I think they are being disingenuous, and that their real purpose
is to get email from Ebay/Paypal delivered to Yahoo mailboxes whose
owners would otherwise blacklist everything with any hint of
Ebay/Paypal.

I just came back from the MAAWG meeting where live people from both Yahoo and Paypal were there.

It's been years since every mailbox in my vicinity
stopped accepting anything claiming to be from Ebay/Paypal.

Don't be silly. Real mail systems have to accept the mail their users want, even when it's risky. Ebay and Paypal happen to send all their mail from fixed places so you can do a pretty good job of recognizing spoofs by looking at the addresses in received headers, but signature checking considerably reduces the risk beyond what faux SPF can do.

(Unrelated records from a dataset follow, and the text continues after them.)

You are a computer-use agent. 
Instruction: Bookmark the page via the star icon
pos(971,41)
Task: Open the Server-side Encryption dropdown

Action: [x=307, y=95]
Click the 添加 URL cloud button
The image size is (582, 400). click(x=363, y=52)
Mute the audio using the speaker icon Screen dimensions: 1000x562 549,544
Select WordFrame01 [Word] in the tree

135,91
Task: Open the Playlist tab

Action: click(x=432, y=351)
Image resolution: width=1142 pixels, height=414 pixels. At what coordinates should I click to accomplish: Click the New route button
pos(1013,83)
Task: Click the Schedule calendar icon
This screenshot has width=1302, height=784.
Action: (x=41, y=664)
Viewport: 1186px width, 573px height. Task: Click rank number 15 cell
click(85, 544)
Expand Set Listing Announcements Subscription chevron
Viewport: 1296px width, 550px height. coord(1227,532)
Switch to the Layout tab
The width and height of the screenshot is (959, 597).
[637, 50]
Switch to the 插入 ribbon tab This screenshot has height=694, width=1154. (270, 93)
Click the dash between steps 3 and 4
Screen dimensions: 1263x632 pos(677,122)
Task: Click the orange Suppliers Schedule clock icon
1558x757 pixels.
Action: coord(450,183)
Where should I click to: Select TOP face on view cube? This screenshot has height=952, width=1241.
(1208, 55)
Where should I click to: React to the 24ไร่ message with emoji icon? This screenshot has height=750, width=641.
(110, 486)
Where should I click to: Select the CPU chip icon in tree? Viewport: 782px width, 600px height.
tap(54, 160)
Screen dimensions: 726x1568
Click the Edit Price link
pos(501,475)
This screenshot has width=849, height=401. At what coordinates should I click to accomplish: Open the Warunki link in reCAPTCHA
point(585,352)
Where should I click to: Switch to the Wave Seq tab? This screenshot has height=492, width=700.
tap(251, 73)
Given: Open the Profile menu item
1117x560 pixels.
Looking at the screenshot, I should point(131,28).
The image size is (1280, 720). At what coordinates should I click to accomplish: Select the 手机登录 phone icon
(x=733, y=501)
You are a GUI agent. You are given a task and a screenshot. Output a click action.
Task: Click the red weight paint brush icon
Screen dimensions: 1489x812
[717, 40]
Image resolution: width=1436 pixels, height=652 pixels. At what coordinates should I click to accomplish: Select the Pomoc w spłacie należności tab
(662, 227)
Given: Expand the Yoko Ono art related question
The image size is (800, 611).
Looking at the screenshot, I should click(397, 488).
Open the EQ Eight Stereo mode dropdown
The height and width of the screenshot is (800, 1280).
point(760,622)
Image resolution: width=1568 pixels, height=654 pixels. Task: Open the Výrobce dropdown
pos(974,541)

The next question one ought to ask is what email Ebay/Paypal wants
delivered.

Most of it is transactional. I know they have a reputation as famous spammers, but the reality is that most of their mail is related to stuff that their users are doing.

If you believe that, than shouldn't you believe that Hotmail will
start blocking mail that SPF says is forged?

Sender-ID, actually.

R's,
John

PS:

My recollection of Paypal is that email is not really needed, and that the reason Paypal wanted to use email was for advertising. I've never used eBay, but I wonder if the same applies, whether you strictly need email *sent by eBay* to participate as buyer or seller.

I suppose if you had nothing better to do, you could check their web sites three times a day, but it's a lot more convenient for them to send you mail and tell you when someone's sent you money, bought something you've listed, or your auction bid's been accepted. I have stuff listed on ebay's half.com that can sit there for months before someone buys it.